The philosophy of UniCorps, according to director Bradley Ostrander, is that enthusiasm for helping others is as important as meeting personal goals. He hopes that campers will follow the role of their counselors, who are themselves volunteers. Interaction with counselors, who are all UCLA students, is a key component of the UniCamp programs. The young adults encourage their teenage campers to set their sights on higher education and to strive to become community leaders.
Counselor Grace Lin has been volunteering for eight years. The UCLA public health graduate student says that the camp experience is all about motivation, productivity and positive role modeling.
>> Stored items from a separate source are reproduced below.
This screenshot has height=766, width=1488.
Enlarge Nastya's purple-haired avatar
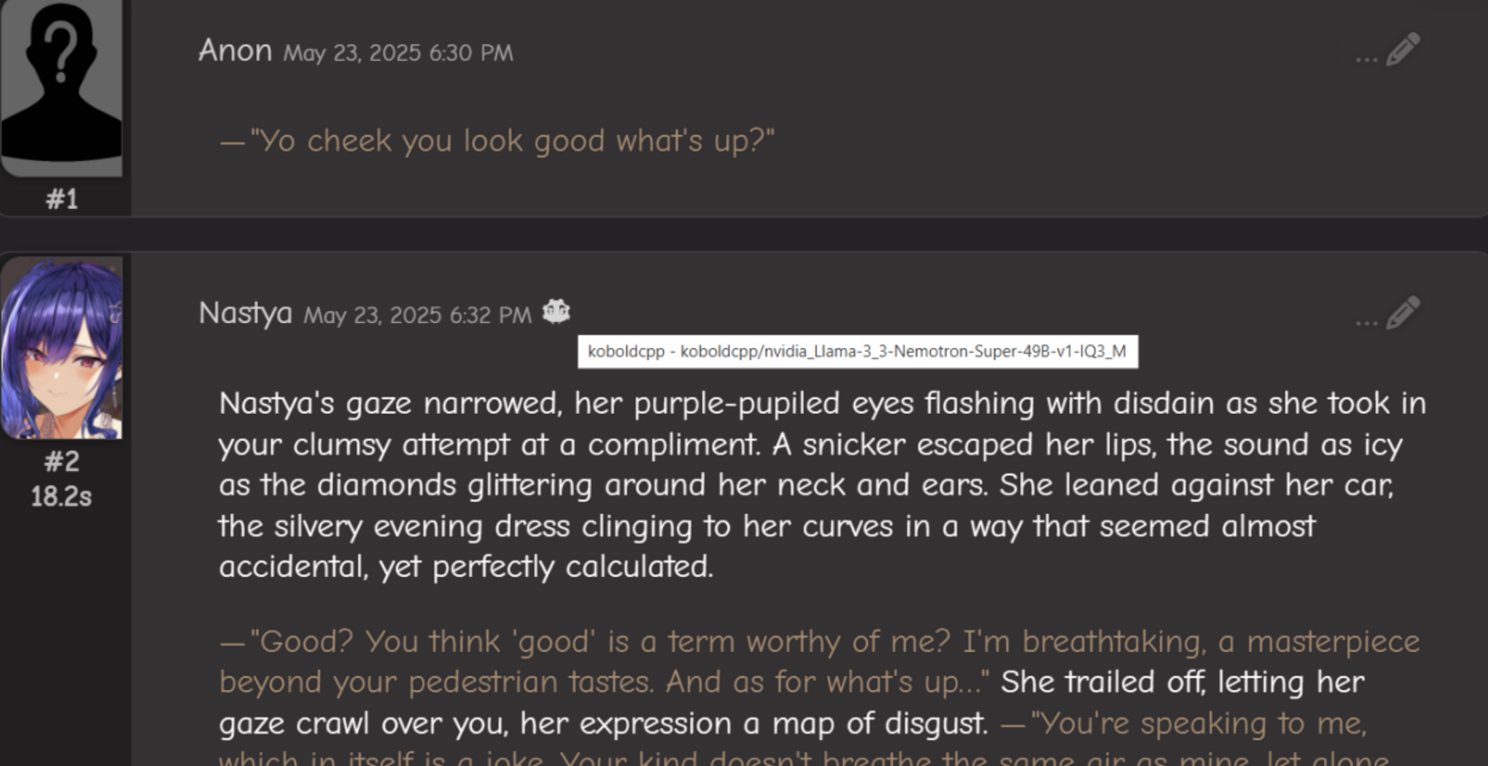pos(61,347)
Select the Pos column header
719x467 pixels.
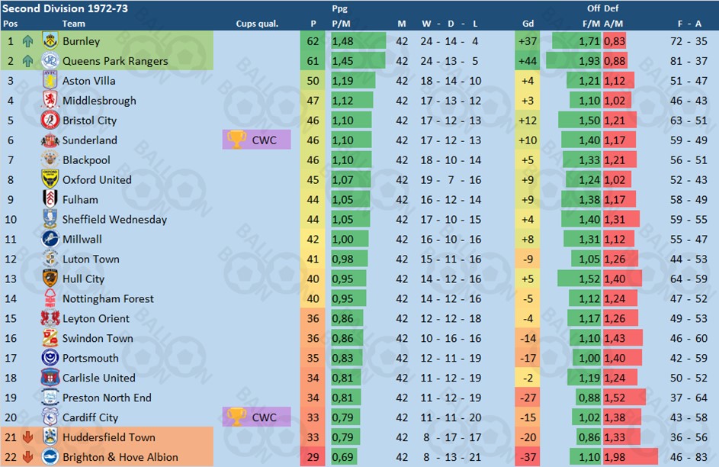(x=10, y=24)
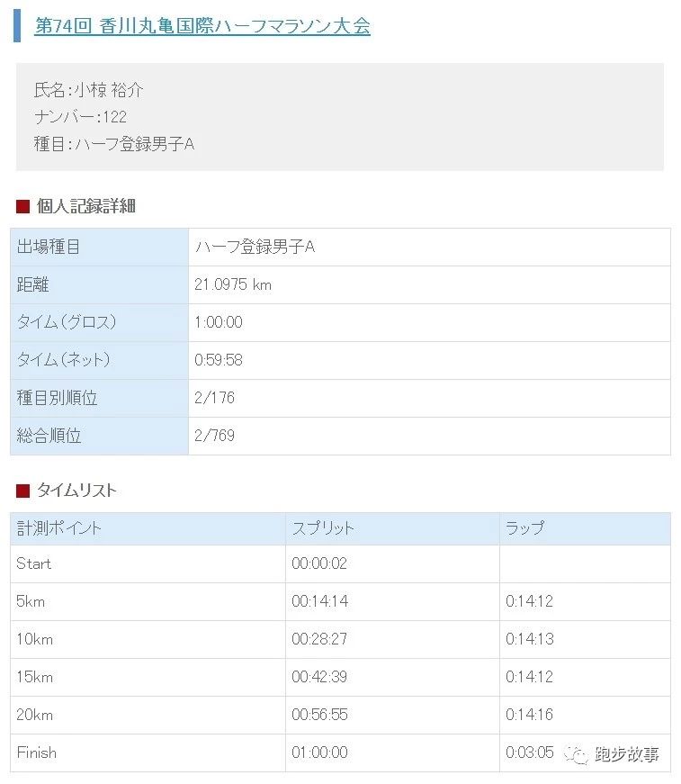Click the ナンバー:122 bib number line

80,117
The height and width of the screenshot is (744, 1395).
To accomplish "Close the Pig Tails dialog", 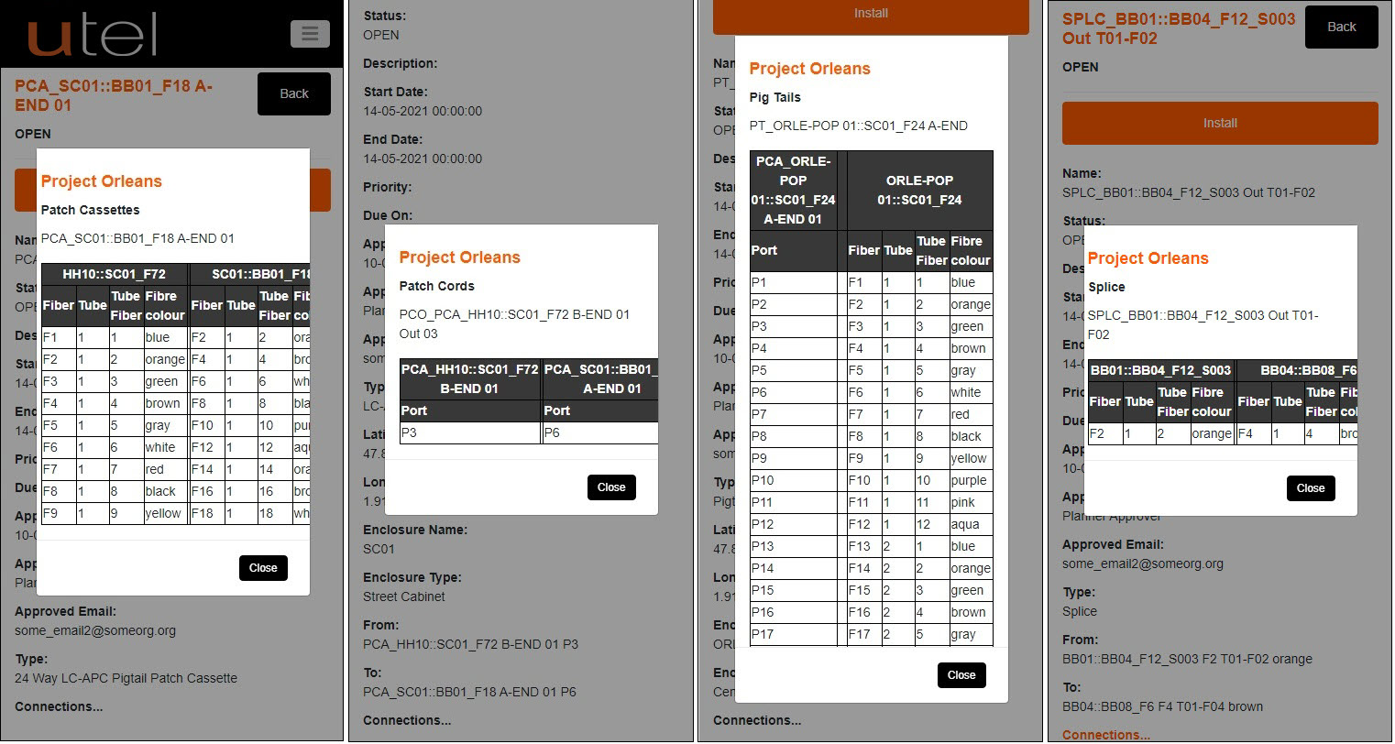I will (961, 675).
Jackie’s camp experiences demonstrate the practice and outcome of positive role modeling. Her counselors taught and demonstrated leadership and communication skills. She then put those into practice with the younger campers at UniCorps. Leading a scavenger hunt, she emphasized the importance of community, cooperation and initiative.
Thanks to UniCamp, Jackie will be more prepared when she begins classes at Santa Monica College. She plans to complete her general education requirements over the next two years and then apply to UCLA.
Her other goal is to support Maywood, her home community, just a few miles south of Los Angeles. “It will be tough because there’s so much that I want to accomplish,” Jackie says. “But I want to be able to make a change.”
With $1.6 million raised last year by the Los Angeles Times Summer Camp Campaign about 6,500 children will go to camp in Southern California this summer.
The Summer Camp Campaign is part of the Los Angeles Times Family Fund, a McCormick Foundation fund, which matches all donations at 50 cents on the dollar.